Pues sí, claro que sí que habría que olvidarlas. ¡Y también las actuales!

Solo que ella no podía olvidar. No podía olvidar todas aquellas noches de fin de año en que, al llegar la medianoche, había mirado a Nigel a los ojos y le había dicho que le quería, y él le había contestado que él también. Le pesaba el corazón, le pesaba horrores. No estaba lista para aquello. No era el momento, aún no.

La canción por fin acabó, y el señor Panceta Grasienta escupió su silbato, la agarró de las mejillas y le plantó un beso baboso e interminable en los labios.

– ¡Feliz Año Nuevo! -barboteó.

Entonces cayeron globos del techo. Una lluvia de serpentinas la cubrió. A su alrededor solo veía caras alegres y sonrientes. La abrazaron, la besaron y la magrearon por todas partes. Aquello no tenía fin.

Nadie lo notaría si se escapaba en aquel momento.

Se abrió paso a través de la sala, esquivando un mar de gente, y salió al pasillo. Sintió una fría corriente de aire y el dulce olor del humo de un cigarrillo. ¡Dios, qué bien le iría un cigarrillo en aquel momento!

Se encaminó hacia el pasillo, que estaba casi desierto, giró a la derecha y salió al vestíbulo del hotel; lo cruzó y se dirigió a los ascensores. Llamó. Se abrieron las puertas, entró y pulsó el botón para ir a la quinta planta.

Con un poco de suerte, todos estarían demasiado borrachos como para notar su ausencia. A lo mejor debería haber bebido más, y así tendría ganas de fiesta. Ella estaba absolutamente sobria, así que podría haberse ido a casa en coche sin problemas, pero había pagado la habitación para aquella noche y tenía todas sus cosas dentro. Quizá podría pedir un poco de champán al servicio de habitaciones, ver una película en la tele y agarrarse un pedo ella sólita.

Al salir del ascensor, sacó la tarjeta de plástico que servía de llave de la habitación del interior de su bolso de noche Chanel de lamé plateado (una imitación que había comprado en Dubái en un viaje que había hecho con Nigel dos años atrás).
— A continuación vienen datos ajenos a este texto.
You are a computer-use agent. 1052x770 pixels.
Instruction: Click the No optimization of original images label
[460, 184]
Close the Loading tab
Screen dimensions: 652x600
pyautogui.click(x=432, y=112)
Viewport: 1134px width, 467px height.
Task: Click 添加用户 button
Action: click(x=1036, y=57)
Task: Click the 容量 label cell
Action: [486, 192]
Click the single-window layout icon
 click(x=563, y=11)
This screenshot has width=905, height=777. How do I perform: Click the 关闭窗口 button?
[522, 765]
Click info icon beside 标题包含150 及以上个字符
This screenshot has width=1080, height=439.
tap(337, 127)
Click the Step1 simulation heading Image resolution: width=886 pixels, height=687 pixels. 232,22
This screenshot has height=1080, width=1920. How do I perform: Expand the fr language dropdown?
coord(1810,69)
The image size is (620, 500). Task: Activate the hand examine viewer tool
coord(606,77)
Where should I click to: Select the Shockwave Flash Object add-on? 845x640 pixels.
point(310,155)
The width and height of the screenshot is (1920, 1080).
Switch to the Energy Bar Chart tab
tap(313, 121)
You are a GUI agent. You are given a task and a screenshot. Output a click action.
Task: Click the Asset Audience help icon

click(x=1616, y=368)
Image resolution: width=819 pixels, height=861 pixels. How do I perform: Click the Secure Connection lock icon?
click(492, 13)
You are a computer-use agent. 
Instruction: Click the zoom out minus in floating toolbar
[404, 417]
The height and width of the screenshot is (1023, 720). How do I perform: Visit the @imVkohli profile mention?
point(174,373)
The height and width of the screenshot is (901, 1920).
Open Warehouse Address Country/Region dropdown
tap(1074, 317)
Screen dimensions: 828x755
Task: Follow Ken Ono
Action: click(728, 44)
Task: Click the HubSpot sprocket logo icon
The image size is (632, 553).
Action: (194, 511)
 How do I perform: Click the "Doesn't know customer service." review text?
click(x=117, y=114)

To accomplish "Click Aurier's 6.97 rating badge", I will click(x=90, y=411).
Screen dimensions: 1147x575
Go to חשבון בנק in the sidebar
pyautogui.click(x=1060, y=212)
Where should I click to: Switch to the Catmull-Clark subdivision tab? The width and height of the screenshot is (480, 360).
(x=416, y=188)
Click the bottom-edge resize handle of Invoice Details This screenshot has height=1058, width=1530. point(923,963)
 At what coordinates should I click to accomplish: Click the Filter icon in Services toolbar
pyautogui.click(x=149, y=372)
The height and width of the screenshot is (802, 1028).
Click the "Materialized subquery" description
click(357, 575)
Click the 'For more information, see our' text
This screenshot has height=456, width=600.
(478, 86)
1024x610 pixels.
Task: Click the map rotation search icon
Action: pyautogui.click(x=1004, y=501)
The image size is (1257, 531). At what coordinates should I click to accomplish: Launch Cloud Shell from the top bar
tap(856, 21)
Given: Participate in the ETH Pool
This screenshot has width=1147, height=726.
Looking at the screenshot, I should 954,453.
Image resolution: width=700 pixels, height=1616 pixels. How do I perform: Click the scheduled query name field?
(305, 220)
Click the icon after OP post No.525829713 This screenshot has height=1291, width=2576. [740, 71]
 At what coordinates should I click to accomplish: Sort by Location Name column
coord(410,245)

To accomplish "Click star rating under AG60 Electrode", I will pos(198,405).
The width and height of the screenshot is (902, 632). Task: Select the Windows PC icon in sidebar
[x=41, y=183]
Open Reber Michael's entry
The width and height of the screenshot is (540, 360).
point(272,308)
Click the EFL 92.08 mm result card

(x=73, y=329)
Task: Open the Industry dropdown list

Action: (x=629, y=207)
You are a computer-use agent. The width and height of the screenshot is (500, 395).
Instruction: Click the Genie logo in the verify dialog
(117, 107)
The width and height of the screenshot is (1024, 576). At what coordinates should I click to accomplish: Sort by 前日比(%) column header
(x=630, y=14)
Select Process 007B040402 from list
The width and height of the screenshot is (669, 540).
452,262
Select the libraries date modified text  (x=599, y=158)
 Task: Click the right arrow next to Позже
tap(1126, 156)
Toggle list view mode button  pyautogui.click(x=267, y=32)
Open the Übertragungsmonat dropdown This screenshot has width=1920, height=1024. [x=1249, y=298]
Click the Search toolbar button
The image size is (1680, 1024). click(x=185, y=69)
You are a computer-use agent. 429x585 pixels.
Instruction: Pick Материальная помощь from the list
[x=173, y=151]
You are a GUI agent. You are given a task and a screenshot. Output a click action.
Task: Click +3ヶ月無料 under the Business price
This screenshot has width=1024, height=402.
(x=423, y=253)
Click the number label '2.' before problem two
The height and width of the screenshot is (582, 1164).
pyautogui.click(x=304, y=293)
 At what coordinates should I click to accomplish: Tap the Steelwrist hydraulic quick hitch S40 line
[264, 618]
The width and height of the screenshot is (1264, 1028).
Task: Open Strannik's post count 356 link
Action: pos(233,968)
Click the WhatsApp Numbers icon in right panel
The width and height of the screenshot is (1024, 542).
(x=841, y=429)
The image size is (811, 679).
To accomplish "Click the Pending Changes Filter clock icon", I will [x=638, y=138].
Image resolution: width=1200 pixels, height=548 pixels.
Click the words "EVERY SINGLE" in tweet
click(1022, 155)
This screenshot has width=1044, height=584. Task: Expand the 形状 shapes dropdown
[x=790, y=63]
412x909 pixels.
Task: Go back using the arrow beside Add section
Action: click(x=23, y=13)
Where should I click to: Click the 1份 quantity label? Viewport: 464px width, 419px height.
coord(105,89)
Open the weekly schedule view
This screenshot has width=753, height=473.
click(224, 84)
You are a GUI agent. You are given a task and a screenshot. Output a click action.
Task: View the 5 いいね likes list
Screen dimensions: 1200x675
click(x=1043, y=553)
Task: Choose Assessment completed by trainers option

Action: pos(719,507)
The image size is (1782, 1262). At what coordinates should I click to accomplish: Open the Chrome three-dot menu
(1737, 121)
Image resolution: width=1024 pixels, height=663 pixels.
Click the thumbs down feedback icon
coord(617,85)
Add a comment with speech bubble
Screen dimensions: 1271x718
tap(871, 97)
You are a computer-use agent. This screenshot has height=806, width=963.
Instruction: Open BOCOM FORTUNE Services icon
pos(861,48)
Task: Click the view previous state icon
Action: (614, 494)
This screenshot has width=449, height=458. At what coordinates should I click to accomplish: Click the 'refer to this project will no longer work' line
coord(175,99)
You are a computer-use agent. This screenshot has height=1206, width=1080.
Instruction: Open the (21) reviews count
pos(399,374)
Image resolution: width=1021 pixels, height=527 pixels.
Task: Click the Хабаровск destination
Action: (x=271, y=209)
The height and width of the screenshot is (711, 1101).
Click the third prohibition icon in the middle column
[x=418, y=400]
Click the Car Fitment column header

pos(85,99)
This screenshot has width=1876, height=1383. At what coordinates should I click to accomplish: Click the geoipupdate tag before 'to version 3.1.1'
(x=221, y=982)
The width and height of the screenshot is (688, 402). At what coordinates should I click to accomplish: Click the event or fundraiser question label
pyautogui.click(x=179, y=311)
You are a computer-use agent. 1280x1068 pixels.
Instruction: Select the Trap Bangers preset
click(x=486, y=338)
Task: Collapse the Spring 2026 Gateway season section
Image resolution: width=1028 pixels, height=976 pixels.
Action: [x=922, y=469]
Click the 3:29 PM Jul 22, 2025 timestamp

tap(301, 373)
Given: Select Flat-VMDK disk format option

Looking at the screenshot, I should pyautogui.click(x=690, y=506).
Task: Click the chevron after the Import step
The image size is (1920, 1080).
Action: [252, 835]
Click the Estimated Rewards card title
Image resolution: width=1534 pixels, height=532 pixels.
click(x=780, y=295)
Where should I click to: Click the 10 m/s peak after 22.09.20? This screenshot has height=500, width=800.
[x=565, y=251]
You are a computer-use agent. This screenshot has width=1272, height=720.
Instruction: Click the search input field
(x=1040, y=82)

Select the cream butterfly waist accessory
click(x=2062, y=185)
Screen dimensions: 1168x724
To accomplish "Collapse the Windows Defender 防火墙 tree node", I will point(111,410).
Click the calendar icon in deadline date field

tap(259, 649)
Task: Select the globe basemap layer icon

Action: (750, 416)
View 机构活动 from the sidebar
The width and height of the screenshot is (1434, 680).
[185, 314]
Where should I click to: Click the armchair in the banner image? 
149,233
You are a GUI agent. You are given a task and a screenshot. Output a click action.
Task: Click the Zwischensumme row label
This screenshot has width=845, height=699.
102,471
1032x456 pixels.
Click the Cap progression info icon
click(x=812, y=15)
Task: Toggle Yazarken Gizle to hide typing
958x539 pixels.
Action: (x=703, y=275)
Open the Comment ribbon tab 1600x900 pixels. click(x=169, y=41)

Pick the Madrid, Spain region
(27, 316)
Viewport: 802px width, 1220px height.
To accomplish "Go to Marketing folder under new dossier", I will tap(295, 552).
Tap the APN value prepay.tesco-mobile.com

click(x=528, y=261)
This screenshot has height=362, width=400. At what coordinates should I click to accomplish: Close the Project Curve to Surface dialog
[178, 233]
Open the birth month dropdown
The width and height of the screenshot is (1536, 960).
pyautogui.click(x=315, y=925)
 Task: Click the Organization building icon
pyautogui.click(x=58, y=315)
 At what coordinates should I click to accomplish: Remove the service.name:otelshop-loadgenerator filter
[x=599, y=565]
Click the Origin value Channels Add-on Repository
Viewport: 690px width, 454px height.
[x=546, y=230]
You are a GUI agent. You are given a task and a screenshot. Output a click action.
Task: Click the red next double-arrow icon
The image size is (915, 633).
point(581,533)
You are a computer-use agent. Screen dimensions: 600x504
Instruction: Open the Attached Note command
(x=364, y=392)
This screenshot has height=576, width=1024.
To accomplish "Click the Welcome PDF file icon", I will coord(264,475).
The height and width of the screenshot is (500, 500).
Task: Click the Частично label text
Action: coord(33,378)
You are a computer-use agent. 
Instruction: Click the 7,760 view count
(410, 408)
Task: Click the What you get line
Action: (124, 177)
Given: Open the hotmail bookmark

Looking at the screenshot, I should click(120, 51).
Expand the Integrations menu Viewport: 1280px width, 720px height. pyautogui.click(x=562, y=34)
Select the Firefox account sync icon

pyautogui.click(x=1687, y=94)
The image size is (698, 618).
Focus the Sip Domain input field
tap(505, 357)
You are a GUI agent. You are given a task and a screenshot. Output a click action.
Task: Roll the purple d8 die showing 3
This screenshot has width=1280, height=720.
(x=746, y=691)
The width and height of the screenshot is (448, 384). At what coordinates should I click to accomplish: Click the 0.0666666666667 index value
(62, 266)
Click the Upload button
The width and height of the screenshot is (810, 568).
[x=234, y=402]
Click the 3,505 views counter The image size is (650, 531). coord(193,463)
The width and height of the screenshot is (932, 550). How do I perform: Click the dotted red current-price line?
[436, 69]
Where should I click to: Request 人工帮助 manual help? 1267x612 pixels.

Observó a una mujer rubia y delgada -de unos cuarenta y tantos, supuso- a unos metros. Llevaba un vestido de noche, con mangas largas, y parecía que no conseguía abrir su puerta. Al llegar a su altura, la mujer, que estaba muy borracha, se giró hacia ella:

– No puedo meter esta maldita tarjeta. ¿Sabe cómo funcionan? -masculló, tendiéndole la tarjeta-llave.

– Creo que tiene que meterla y sacarla bastante rápido -dijo Nicola.

– Eso ya lo he probado.

– Déjeme probar a mí.

Nicola, solícita, cogió la tarjeta y la metió en la ranura. Cuando la sacó, vio una luz verde y oyó un clic.

Casi de inmediato notó algo húmedo apretado contra la cara, un olor dulce en la nariz y un ardor en los ojos. Sintió un golpe en la nuca y cayó tropezando hacia delante. Lo siguiente fue el impacto de la moqueta contra su rostro.